I suppose Jackson has learned a lot from playing behind Westbrook, including being overly-aggressive on fast breaks—he was called for two crucial charges late in Games 3 and 4. These calls were the right ones, as Jackson was out of control on both occasions, but they may have tilted the game and the series in the Grizzlies favor.
The good still outweighs the bad for the young guard from Boston College, who's still adapting to his role more and more each game.
After a rough shooting night (6-of-17) in Game 3, Serge Ibaka bounced back nicely in Game 4, scoring 17 points on 6-of-13 shooting.
Game 1 was even worse for Ibaka, though, where he made just one of his 10 shot attempts. This definitely hurt his confidence, which didn't seem to return until Game 4.
Much like Perkins, Ibaka had a lot of expectations on defense coming into this series, and he's had trouble containing Zach Randolph. Though he's still getting his blocks (3.2 per game during the series), Ibaka hasn't been able to effectively take Randolph out of the games.
Who can blame him? Randolph is a blue-collar player who fights for every bucket and every rebound. However, Ibaka prides himself on defense and will have to do a much better job in that department, in addition to improving his offensive rhythm.
Kevin Martin closed out strong in Game 6 of the Thunder's first series against the Houston Rockets and started off strong in this series.
After scoring 25 points en route to a Game 1 victory, Martin laid an egg in a Game 2 loss, with only six points on 2-for-11 shooting.

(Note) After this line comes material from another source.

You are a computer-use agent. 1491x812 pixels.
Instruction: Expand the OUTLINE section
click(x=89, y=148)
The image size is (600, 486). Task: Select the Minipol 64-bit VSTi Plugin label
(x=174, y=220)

His disappearance on offense is a very bad thing for Oklahoma City, since Kevin Durant can only shoulder so much of the offensive load. Martin has shown that he can produce points in a hurry, but when he struggles, KD is forced to create more offense.

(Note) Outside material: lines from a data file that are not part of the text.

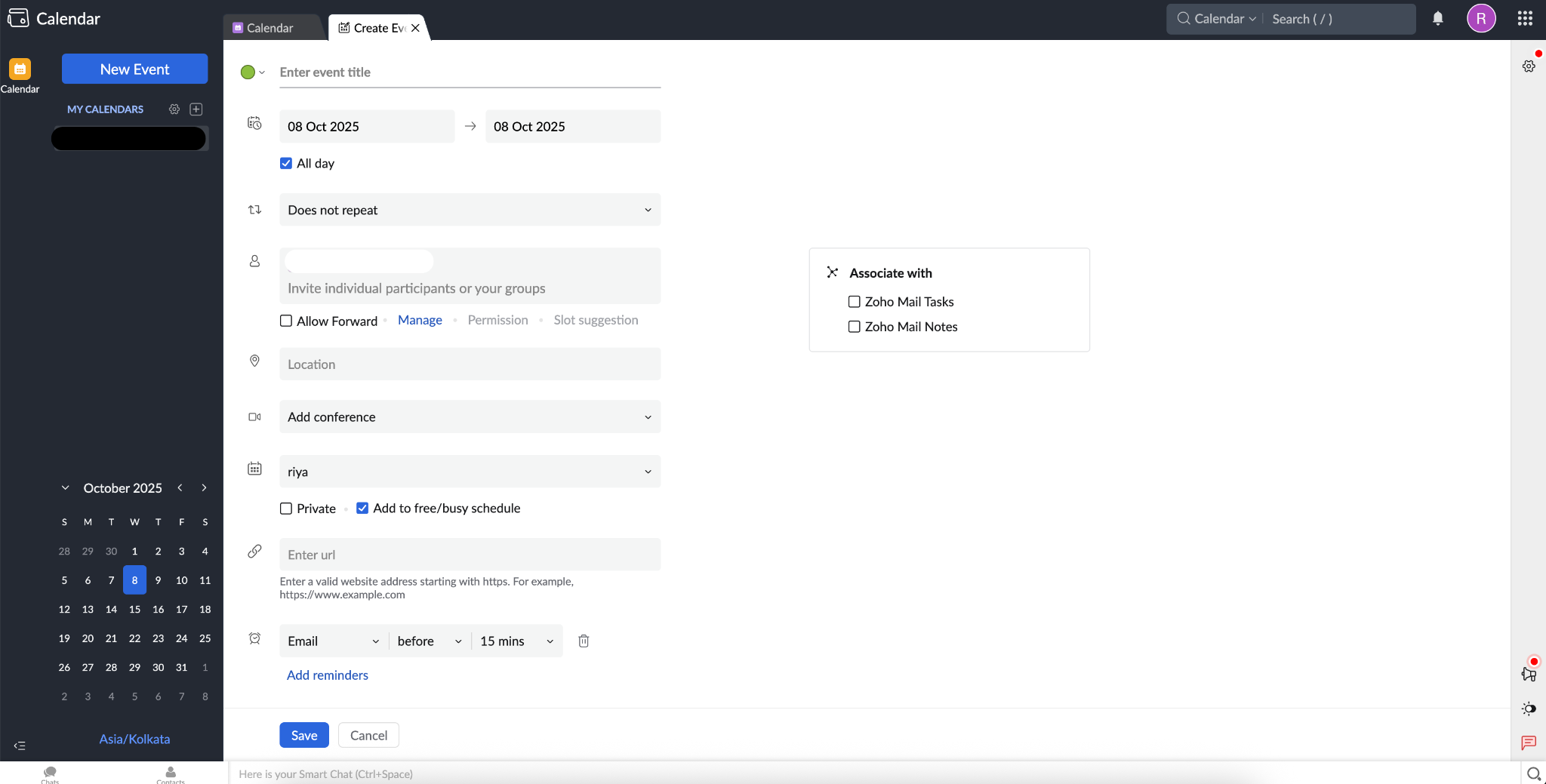
Task: Click the repeat arrows icon
Action: coord(254,210)
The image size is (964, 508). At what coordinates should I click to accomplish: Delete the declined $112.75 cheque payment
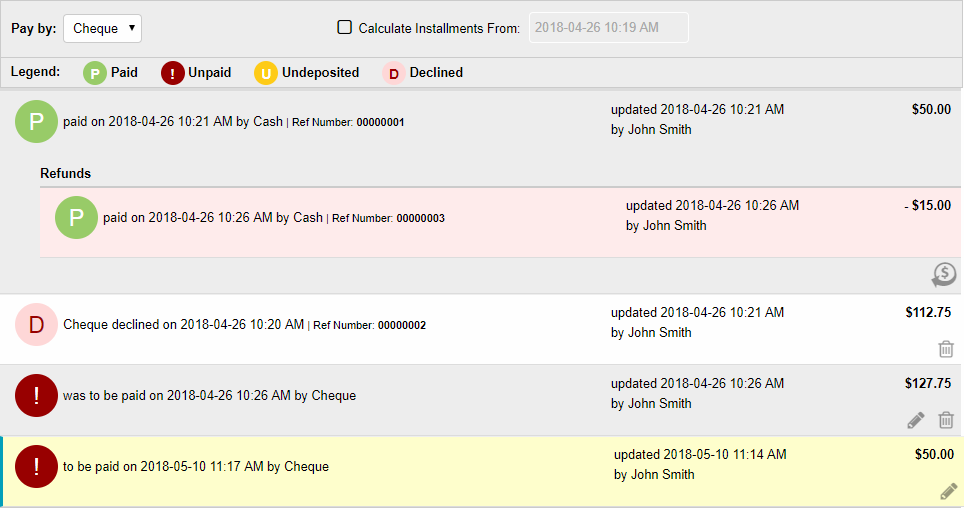click(946, 349)
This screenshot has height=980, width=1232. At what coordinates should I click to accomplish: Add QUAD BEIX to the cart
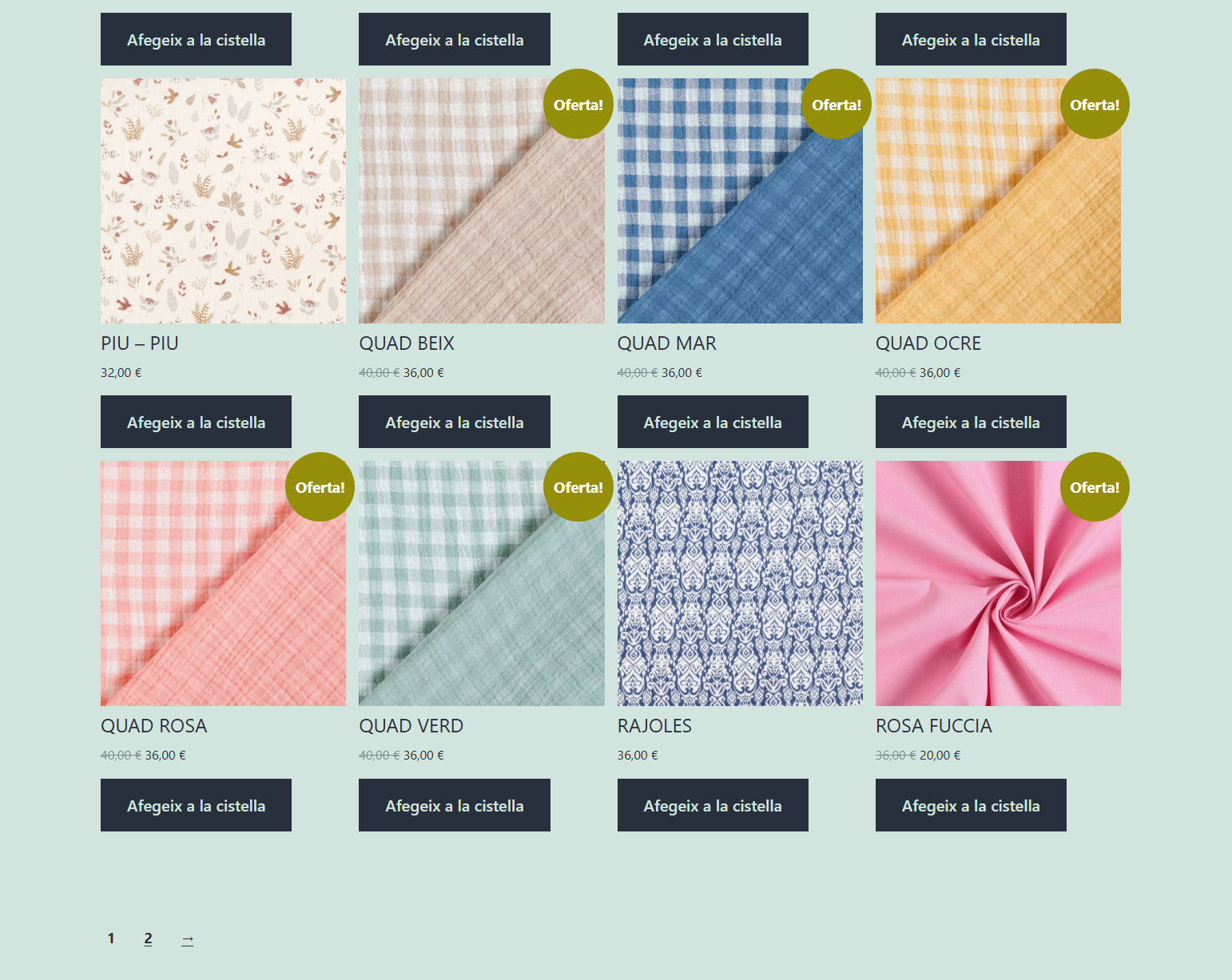[454, 422]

Game 4 was a pretty good turnaround for Martin, scoring 18 points on 50 percent shooting. However, he wasn't able to make an impact in crucial junctures of the game, which is where Westbrook has been sorely missed.
Overall, he's struggled to live up to his role as the secondary scoring option but has done decent enough to keep the Thunder offense afloat.
The burden of carrying this team was bound to start negatively affecting Kevin Durant at some point, and that point hit in Game 4.
Though he ended up with 27 points, Durant was just 10-of-27 from the field, including 2-of-13 in the fourth quarter and overtime. Those last 17 minutes were where the Thunder really needed Durant to close out the game and send it back to Oklahoma City tied at two games apiece.
Instead, KD was unable to find his shot and gave Memphis a big window to come back and steal the game after trailing by as much as 17.
It may be discouraging for Durant, but his teammates and the fans watching know that he's doing all he can to lead his team to victory without Westbrook to fall back on. This is a new experience for Durant, who’s had Westbrook by his side for most of his career, and he’s learning from it.
Aside from the Game 4 struggle, KD has been nothing short of amazing and deserves a high mark for his efforts.